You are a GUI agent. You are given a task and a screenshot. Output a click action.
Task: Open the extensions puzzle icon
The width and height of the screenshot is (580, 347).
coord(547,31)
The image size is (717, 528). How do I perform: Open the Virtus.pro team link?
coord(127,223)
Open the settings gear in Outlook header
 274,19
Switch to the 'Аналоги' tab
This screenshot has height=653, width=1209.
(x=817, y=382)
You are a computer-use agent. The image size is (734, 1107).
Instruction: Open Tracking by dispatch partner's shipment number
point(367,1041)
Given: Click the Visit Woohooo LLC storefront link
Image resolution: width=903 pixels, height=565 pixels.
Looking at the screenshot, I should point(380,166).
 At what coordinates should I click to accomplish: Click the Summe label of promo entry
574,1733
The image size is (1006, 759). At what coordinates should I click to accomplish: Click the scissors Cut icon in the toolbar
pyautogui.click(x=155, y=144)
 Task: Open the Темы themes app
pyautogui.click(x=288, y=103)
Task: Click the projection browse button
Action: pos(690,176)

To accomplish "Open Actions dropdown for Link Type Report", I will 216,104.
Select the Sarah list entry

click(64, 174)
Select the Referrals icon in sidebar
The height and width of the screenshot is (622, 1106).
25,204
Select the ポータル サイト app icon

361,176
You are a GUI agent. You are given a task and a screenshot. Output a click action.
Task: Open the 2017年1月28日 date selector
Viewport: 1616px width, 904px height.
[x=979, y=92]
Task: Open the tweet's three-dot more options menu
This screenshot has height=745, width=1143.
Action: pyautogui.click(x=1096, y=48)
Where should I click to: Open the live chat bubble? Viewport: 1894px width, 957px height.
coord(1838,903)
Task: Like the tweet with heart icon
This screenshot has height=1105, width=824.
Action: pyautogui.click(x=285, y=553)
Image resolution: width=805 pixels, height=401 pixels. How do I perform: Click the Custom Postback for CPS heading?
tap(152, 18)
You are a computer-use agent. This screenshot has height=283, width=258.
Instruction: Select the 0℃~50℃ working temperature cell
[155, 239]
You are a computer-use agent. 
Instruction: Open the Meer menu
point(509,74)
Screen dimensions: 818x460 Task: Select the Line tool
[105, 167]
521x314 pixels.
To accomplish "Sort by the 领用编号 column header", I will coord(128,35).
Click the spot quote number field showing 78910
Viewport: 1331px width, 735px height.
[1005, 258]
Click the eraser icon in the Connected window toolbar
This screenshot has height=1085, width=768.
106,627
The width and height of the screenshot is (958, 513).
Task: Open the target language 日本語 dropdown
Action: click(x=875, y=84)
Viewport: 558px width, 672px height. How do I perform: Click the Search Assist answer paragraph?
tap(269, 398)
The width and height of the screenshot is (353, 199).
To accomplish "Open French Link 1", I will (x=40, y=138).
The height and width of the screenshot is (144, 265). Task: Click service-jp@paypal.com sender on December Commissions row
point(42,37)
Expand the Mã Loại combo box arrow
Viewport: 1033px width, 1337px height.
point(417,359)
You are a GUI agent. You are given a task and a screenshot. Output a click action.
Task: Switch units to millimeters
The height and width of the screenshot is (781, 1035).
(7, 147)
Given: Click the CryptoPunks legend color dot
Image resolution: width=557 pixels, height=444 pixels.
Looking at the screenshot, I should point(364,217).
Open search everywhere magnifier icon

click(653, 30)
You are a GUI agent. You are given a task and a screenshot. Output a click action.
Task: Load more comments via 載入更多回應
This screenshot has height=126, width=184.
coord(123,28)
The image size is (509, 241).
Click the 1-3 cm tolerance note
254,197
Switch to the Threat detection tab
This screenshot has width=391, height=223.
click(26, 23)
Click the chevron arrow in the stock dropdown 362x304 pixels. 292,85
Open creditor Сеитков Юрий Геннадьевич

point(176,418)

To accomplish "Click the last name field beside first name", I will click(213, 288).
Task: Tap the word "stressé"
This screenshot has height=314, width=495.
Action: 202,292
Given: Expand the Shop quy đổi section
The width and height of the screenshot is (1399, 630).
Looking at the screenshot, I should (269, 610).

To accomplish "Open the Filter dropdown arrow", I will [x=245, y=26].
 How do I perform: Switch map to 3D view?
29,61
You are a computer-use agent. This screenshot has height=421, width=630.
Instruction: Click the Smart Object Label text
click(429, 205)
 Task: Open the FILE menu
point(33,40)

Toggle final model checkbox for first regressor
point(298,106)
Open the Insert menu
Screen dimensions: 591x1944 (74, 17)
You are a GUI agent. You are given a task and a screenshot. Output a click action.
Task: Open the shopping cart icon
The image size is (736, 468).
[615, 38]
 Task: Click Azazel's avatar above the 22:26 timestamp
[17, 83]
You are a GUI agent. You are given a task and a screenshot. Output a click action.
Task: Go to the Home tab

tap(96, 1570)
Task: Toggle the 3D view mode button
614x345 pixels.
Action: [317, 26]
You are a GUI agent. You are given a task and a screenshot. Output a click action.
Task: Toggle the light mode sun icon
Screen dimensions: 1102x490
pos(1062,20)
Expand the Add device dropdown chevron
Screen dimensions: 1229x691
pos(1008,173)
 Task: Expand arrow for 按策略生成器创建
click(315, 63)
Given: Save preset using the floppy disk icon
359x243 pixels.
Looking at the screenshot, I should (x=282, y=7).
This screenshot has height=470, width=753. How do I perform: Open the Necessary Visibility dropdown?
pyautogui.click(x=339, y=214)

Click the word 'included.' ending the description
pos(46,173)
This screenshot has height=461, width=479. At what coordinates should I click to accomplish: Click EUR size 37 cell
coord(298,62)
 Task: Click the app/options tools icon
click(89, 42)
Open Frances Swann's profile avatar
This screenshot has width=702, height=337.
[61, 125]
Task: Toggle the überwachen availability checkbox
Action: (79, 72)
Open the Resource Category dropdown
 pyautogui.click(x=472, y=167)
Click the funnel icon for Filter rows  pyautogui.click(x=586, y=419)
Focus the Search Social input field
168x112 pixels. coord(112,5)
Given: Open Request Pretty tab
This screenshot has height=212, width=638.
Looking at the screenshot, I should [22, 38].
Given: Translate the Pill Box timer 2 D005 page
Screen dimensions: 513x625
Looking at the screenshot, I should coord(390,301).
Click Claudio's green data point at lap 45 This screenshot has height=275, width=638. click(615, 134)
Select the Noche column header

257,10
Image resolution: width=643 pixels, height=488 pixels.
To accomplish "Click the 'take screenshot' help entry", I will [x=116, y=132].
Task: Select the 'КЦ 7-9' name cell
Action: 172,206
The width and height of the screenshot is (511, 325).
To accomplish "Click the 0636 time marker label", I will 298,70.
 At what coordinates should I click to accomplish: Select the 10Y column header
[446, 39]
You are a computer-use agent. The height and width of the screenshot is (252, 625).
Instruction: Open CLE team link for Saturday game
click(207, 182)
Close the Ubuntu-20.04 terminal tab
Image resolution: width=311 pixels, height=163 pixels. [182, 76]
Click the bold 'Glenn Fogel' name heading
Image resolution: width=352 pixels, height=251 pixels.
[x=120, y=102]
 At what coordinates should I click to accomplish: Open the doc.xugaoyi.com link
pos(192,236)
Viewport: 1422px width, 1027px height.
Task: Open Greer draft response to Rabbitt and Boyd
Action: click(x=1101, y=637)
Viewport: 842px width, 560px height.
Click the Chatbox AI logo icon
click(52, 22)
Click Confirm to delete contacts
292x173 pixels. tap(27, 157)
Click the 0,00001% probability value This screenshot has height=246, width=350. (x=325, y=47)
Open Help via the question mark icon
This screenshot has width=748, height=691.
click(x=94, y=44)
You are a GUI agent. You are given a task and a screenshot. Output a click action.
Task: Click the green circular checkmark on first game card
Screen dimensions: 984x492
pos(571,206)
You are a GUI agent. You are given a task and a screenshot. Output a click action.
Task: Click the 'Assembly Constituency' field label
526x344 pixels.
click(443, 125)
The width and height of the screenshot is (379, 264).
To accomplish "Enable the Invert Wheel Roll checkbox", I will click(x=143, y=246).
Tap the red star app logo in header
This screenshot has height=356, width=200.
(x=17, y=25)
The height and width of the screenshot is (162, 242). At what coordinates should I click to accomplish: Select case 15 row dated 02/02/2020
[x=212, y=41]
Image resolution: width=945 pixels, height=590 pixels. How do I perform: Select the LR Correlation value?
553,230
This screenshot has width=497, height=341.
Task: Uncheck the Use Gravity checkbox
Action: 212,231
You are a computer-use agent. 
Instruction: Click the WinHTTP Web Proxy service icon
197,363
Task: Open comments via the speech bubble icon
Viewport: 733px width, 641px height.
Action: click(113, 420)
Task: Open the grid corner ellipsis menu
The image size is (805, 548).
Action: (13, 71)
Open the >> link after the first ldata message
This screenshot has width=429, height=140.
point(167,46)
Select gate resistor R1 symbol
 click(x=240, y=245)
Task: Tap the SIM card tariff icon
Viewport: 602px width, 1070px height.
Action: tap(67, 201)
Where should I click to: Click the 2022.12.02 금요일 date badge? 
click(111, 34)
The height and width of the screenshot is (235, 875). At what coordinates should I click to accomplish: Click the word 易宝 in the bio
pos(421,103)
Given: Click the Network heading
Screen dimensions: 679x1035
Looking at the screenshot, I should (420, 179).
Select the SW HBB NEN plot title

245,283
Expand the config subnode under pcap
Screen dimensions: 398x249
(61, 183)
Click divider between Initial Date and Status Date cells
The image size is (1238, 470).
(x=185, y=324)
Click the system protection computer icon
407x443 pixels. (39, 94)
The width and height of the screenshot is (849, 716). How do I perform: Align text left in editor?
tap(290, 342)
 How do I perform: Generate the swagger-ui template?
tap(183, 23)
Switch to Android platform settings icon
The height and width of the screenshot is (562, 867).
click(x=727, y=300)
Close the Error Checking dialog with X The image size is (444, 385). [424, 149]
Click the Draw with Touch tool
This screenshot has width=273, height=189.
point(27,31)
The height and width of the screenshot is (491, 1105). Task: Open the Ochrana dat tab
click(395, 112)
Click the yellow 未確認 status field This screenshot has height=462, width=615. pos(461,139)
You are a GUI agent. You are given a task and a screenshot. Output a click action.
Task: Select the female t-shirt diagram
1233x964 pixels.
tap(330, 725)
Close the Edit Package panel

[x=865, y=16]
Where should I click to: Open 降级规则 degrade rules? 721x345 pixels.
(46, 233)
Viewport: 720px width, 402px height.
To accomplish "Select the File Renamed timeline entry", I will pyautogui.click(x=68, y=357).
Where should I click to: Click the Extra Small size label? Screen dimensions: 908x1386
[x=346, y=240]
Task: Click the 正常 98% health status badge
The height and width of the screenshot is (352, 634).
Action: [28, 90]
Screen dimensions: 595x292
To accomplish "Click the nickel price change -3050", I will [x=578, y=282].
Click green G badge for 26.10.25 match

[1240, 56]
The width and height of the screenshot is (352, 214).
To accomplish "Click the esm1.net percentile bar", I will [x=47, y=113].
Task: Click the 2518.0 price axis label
=-=-=-=-=
-- EXERCISE OBJECTIVE --
When a line in the entries above holds the word "price", add it to the count, then state only the count.

-- YOUR RESPONSE --
2